Q) Your journey to Illinois has always intrigued me. How did you end up here of all places?
A) Destiny is the reason I landed up here I guess. I have been here for the past 15 years yet I never ever dreamed of leaving India for such an extended period of time! A job with Motorola is the reason I came here in the first place.

Q) Did you and your family ever consider another country or state?
A) We all love to travel and explore different cultures and lifestyles so travel plans have always been made, but we never considered staying in those places forever. I think I would love to go back to India after we retire and live in the part of the country where I grew up.

Q) Is your spouse as technologically proficient as you?
A) Oh yes, he is lot more proficient compared to me. His profession keeps him up to date with the newest technology. He belongs to a family of engineers, everyone in the past three generations of his family have been engineers.

Q) How did the two of you meet?
A) Wow, this question is taking me down memory lane. I graduated with a degree in computer science and joined an IT firm in India. On one beautiful, sunny day, we happened to meet at a common friend’s house for the first time and then kept meeting frequently.  We both were working in the field of computer programming. As we became good friends, I felt that not only our profession but our interests, family background and values were so much similar. Soon I realized this feeling was mutual. After couple of years, we both thought that we were ready to hold hands and spend the rest of our lives together!

Q) Looking ahead, what do you predict for your children’s tech lives when they reach your age?
A) Our generation is so much into smartphones and other gadgets nowadays that the newborn gets to know his or her parents and technology at the same time. We parents are literally inseparable from our smartphones.

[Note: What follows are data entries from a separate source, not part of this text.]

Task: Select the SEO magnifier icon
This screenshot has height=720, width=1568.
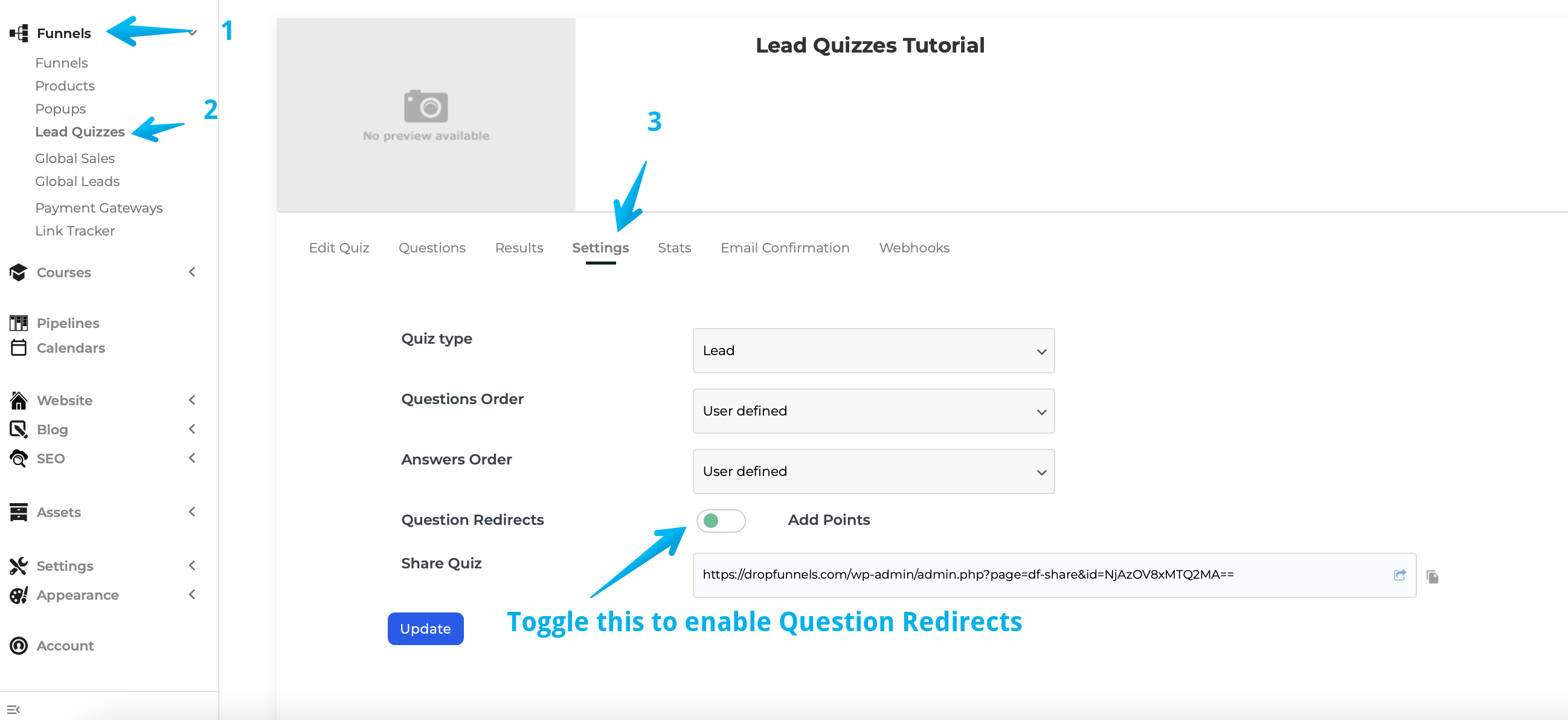Action: 17,458
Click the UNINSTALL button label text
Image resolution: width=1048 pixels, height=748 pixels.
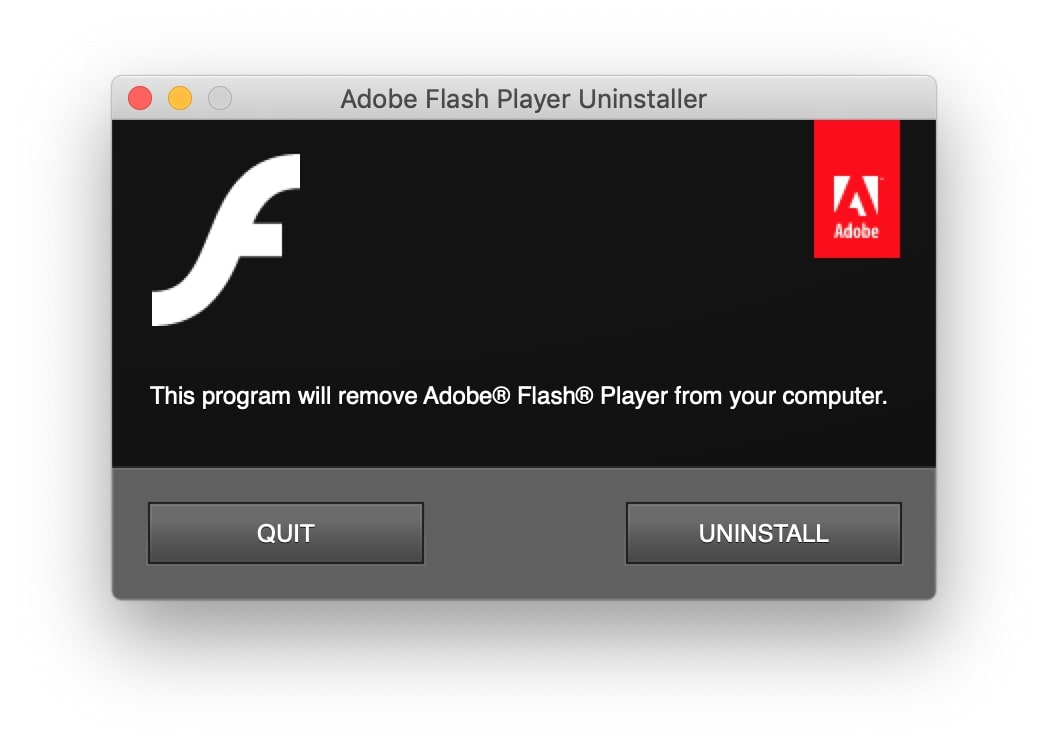763,533
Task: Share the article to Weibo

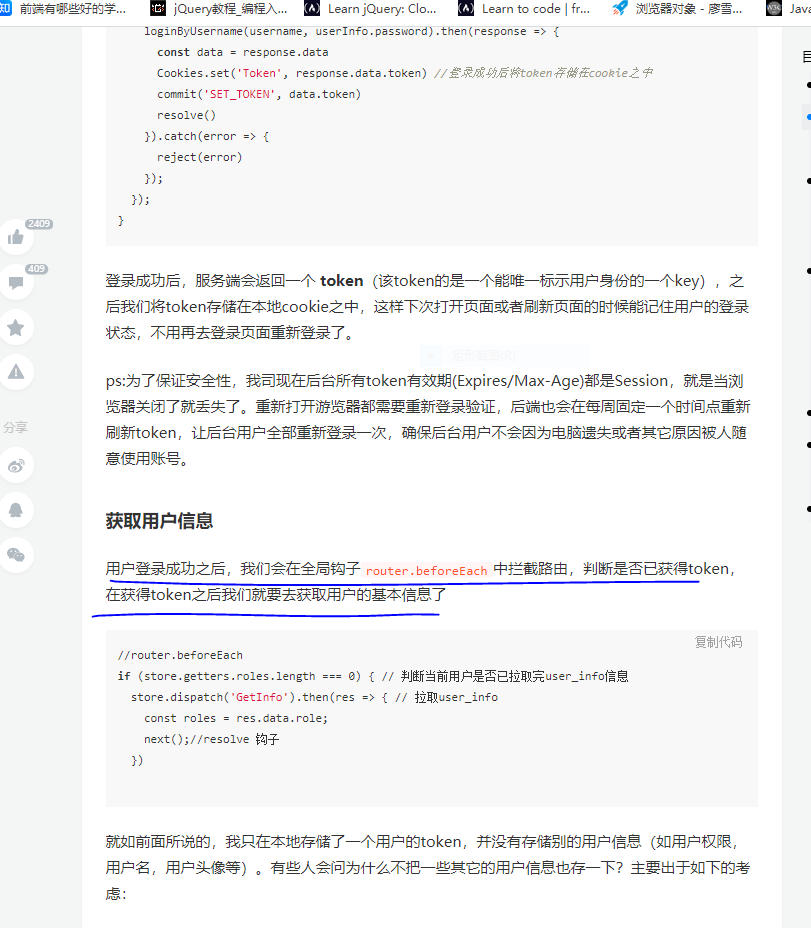Action: pyautogui.click(x=16, y=465)
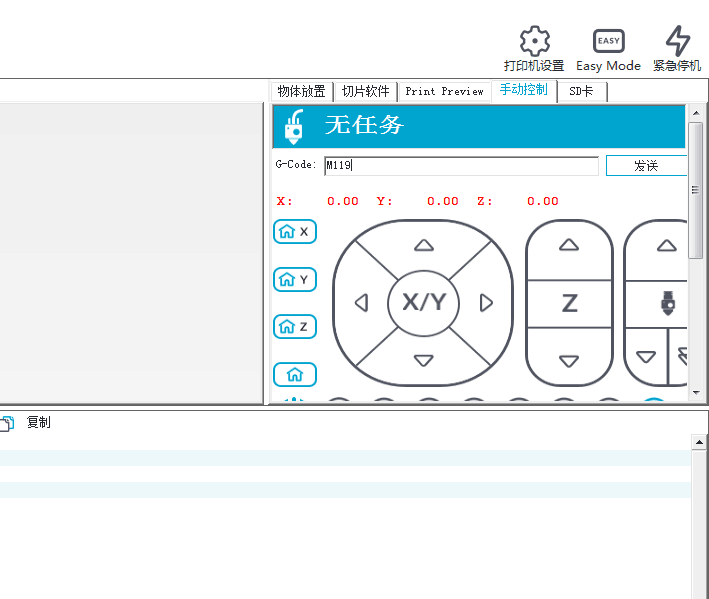Open the Print Preview tab
Image resolution: width=709 pixels, height=599 pixels.
444,91
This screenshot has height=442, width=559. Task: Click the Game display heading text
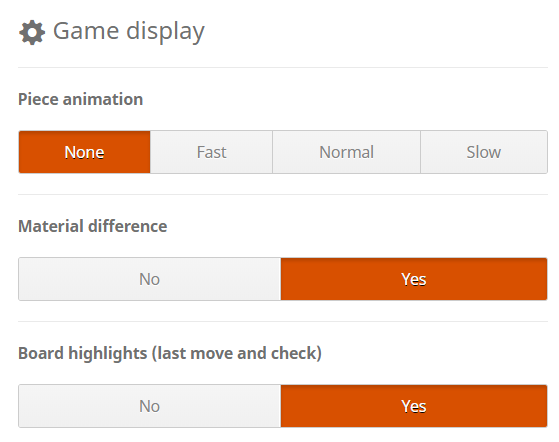pos(129,31)
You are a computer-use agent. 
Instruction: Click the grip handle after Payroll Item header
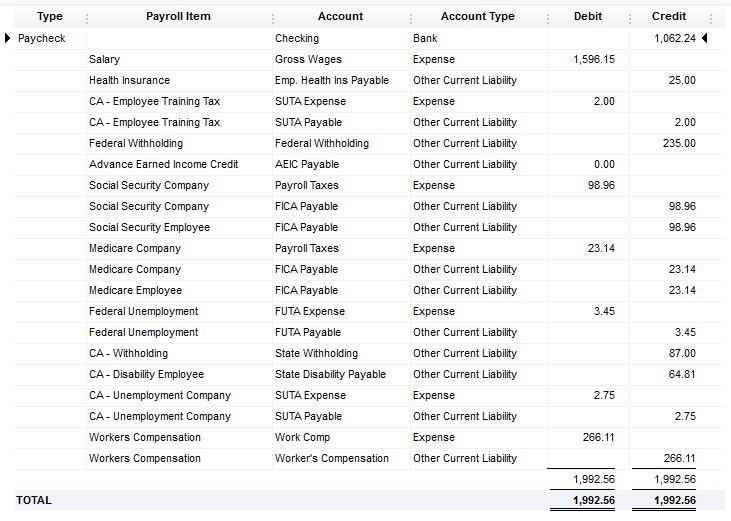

I predict that when my children reach my age, they will prefer to communicate with and through technology rather than making eye contact or having face-to-face interactions. The next generation’s learning experience will be very much technology driven from the early toddler years. Even today, the schools are taking “hybrid” approaches where more than half of the learning is done online and the rest using paper and pencil, which is so different from education even six years ago. I am very sure the Internet will be an integral part of life for that generation. Life will sure be different.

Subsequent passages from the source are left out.